Levei a taça à boca. A bebida tinha um gosto cítrico de laranja e limão, mas havia um sabor que eu não conhecia. Era bom, quase não dava para sentir o álcool.
— Hum... é gostoso.
— Não disse?
— Que tipo de bebida tem aqui?
— Vodka.
Pressionei os lábios e ela passou o braço sobre o meu.
— Vem! Eles estão nos esperando.
Me puxou como uma marionete.
— Você disse que seriam amigos... Onde estão os outros?
— Já estamos aqui há um tempo, eles se espalharam por aí caçando, como eles disseram.
Revirei os olhos. Logo estávamos diante deles novamente. Eu não sabia para onde olhar, enquanto Gustavo falava mais alto com Kaio por causa do som.
Carla se afastou várias vezes para pegar mais bebida e sempre trazia uma extra para mim.
— Hum... essa é top, prova!
— Eu acho que já estou bem.
Já sentia meu corpo esquentar, meus cabelos grudando levemente na testa. Aquela tensão deixava tudo ainda mais intenso.
— Prova, amiga!
Suspirei e peguei a bebida, provando. Mas a mistura de sabores já fazia meu paladar confundir tudo.
— Não é bom?
Acenei que sim, mas nem sentia mais o gosto direito.
— Você já embriagou a garota, Carla, ela nem levanta mais.
Estava sentada.
— Claro que não. Isa... está bêbada?
— Não, estou bem!
— Ficar parada vai ser pior, vai por mim.
— Vem, amiga, levanta... Quer dançar?
— Ah não, é sério, estou bem!
Bem eu não estava. Realmente, a bebida parecia ter me pegado, mas não era isso que estava me travando.
— Bom, se você não quer, eu quero.
Ele puxou Carla pela mão para mais perto, mas antes, bateu com o ombro no Kaio como se o alertasse de algo ou impulsionasse. Logo a tirou para dançar, deixando Kaio e eu sozinhos.
Eu sentia uma tensão no ar, mas tentei me distrair. No fundo, sentia um nó na garganta, como se estivesse perdendo o controle de algo muito maior.
Eu estava tentando entender o que estava acontecendo, o que Kaio queria de mim ali, no meio de tudo aquilo. Ele parecia tão distante, tão frio, como se nada fosse demais. Mas, ao mesmo tempo, eu podia sentir a pressão da sua presença.
O cheiro dele... aquele perfume marcante, que de alguma forma me deixava tonta, tomava conta de mim. Ou era a maldita bebida.
Fechei os olhos por um momento, tentando afastar o turbilhão de pensamentos que me invadiam. Mas quando abri novamente, lá estava ele, me olhando com uma intensidade que me desconcertou.
Rapidamente bebi minha bebida de uma vez, tentando me recompor, agradecendo internamente por estar em um lugar tão escuro.
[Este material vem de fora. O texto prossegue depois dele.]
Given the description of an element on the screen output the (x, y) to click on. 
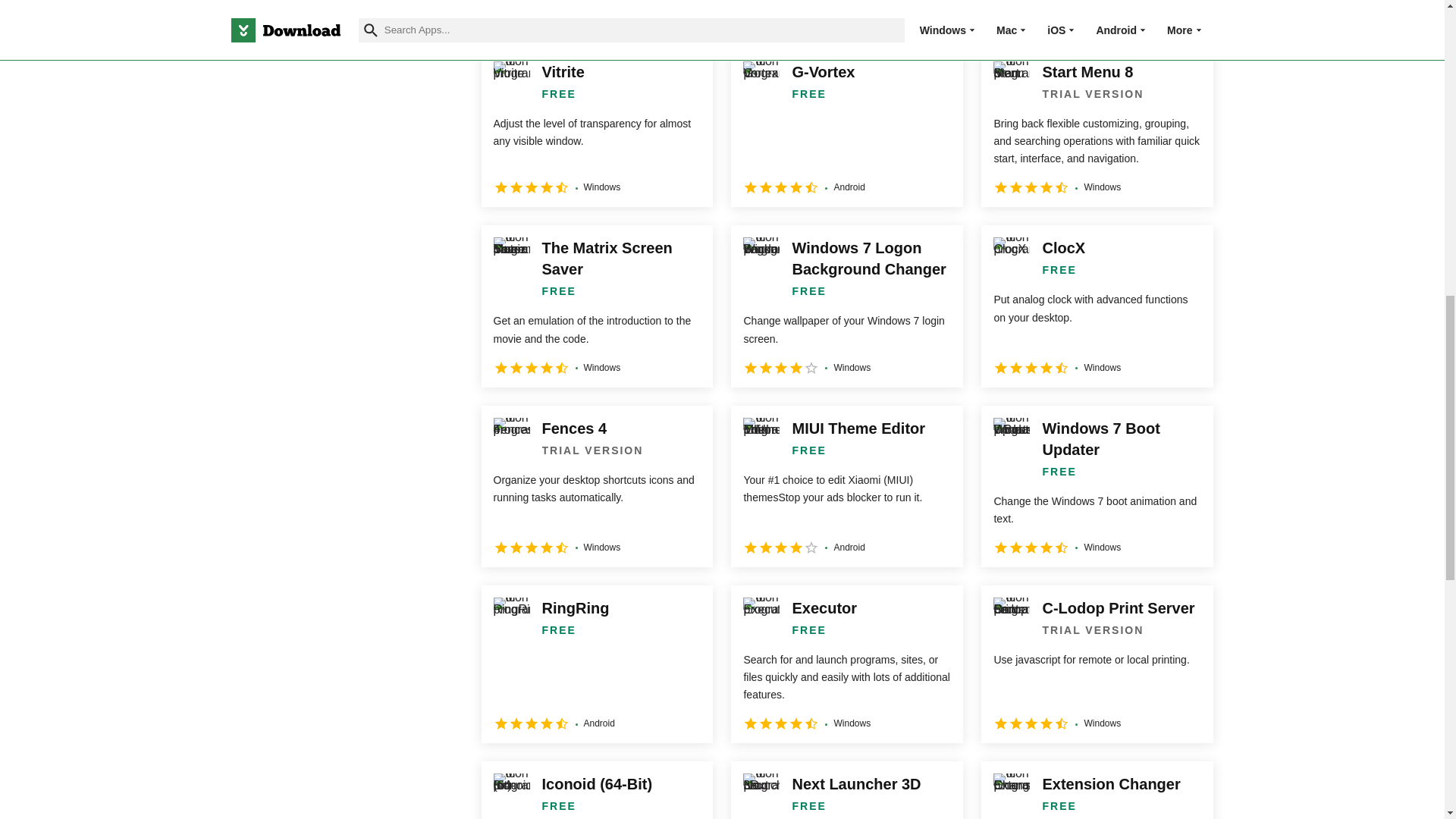
Start Menu 8 (1096, 128)
MIUI Theme Editor (846, 486)
ClocX (1096, 305)
RingRing (596, 663)
G-Vortex (846, 128)
The Matrix Screen Saver (596, 305)
Windows 7 Boot Updater (1096, 486)
Free TrueType Code 39 Barcode Font (1096, 15)
Fences 4 (596, 486)
Core Temp (596, 15)
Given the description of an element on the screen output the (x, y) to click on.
Eu sabia que ele não podia ver o quanto meu rosto estava ruborizado. Então, escutei sua voz, baixa e direta:
— Você não vai dançar?
Foi uma pergunta simples, mas, de alguma forma, parecia mais carregada de significados do que deveria.
— Ah, não... estou legal aqui.
Respondi rapidamente, tentando soar despreocupada, mas eu sabia que não estava. Kaio deu um leve sorriso, um sorriso que parecia mais um enigma do que uma reação verdadeira.
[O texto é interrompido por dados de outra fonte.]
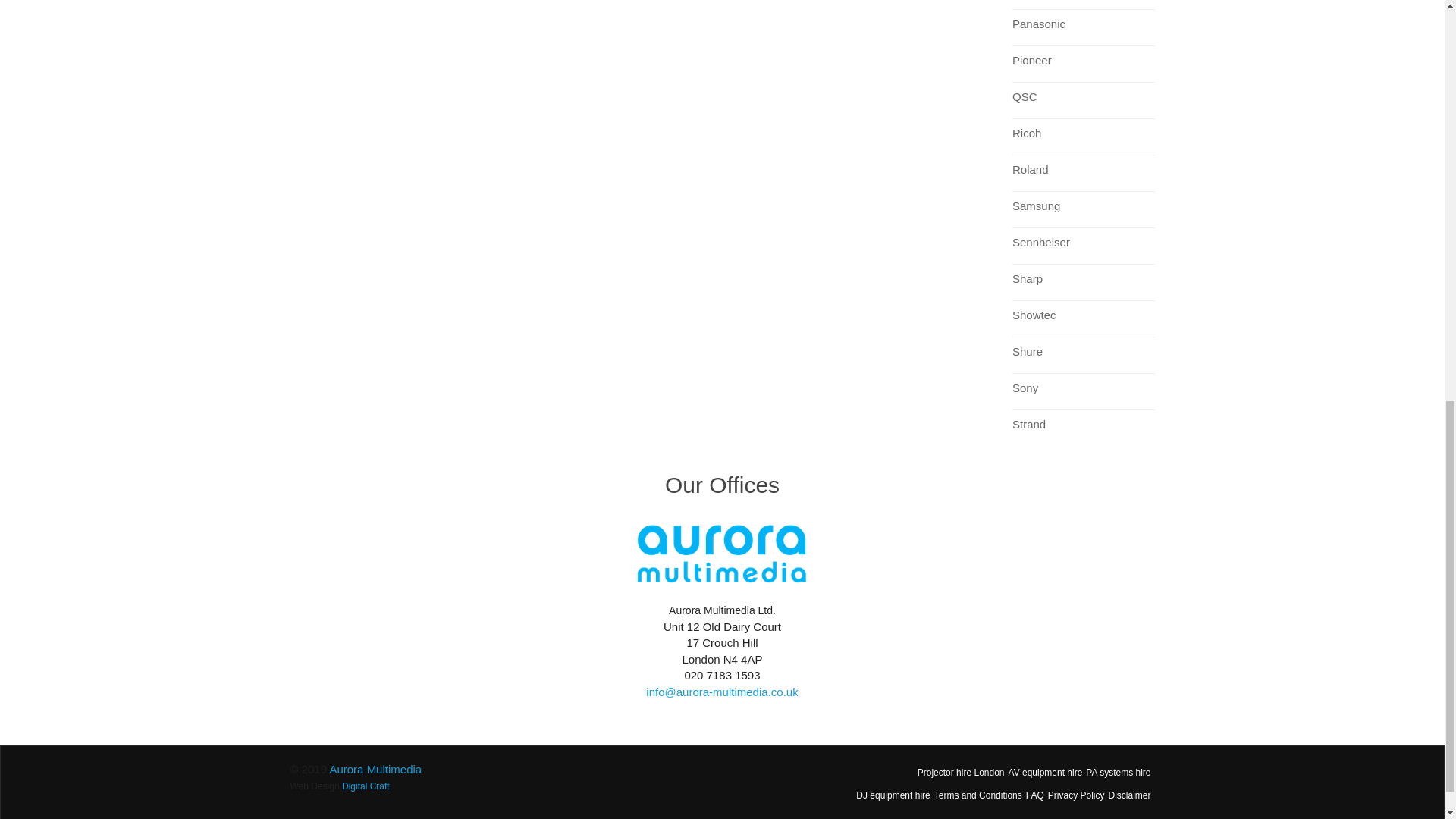
AV equipment Hire London (1046, 772)
Aurora Multimedia (375, 768)
DJ equipment Hire London (893, 794)
PA systems Hire London (1118, 772)
projector hire london (960, 772)
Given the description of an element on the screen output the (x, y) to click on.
— Não estamos no trabalho, não precisa ficar tensa.
Disse, de um jeito tão tranquilo, como se soubesse que algo estava me incomodando, mas sem se importar em perguntar diretamente.
— Não estou tensa, estou normal.
Tentei passar a impressão de que estava tudo bem, mas ele não pareceu acreditar. Tomou um gole da bebida, ainda sem me olhar de verdade, mas eu sentia a intensidade daquela presença.
Cada segundo ao lado dele parecia aumentar a pressão no meu peito. O tempo parecia passar devagar e, quando percebi, Carla ainda não havia voltado.
Eu estava começando a me sentir sufocada, como se aquela proximidade de Kaio estivesse me engolindo. Não sabia o que fazer, então, sem pensar muito, falei:
— E você não vai dançar? Tem tantas mulheres aqui para isso.
Kaio me olhou por um breve momento, em silêncio, e então respondeu, com uma calma que quase me irritou:
— Não, estou bem aqui também.
O silêncio entre nós se tornou ainda mais denso, como se tudo ao nosso redor tivesse desaparecido. A tensão era palpável, e eu estava começando a me perguntar o que estava acontecendo.
Mas antes que o silêncio nos engolisse por completo, Carla finalmente voltou, trazendo Gustavo.
Soltei o ar em alívio, mas não consegui evitar a sensação de que algo ainda estava no ar, algo que nem eu nem Kaio havíamos dito.
Meu suspiro foi tão nítido que ele me olhou, um sorriso ladino e perverso nos lábios.
O que estava acontecendo ali? Entre nós? Eu não estava ficando louca... Ou estava?
Ainda não sabia, mas tinha certeza de que não conseguiria ignorar por muito tempo.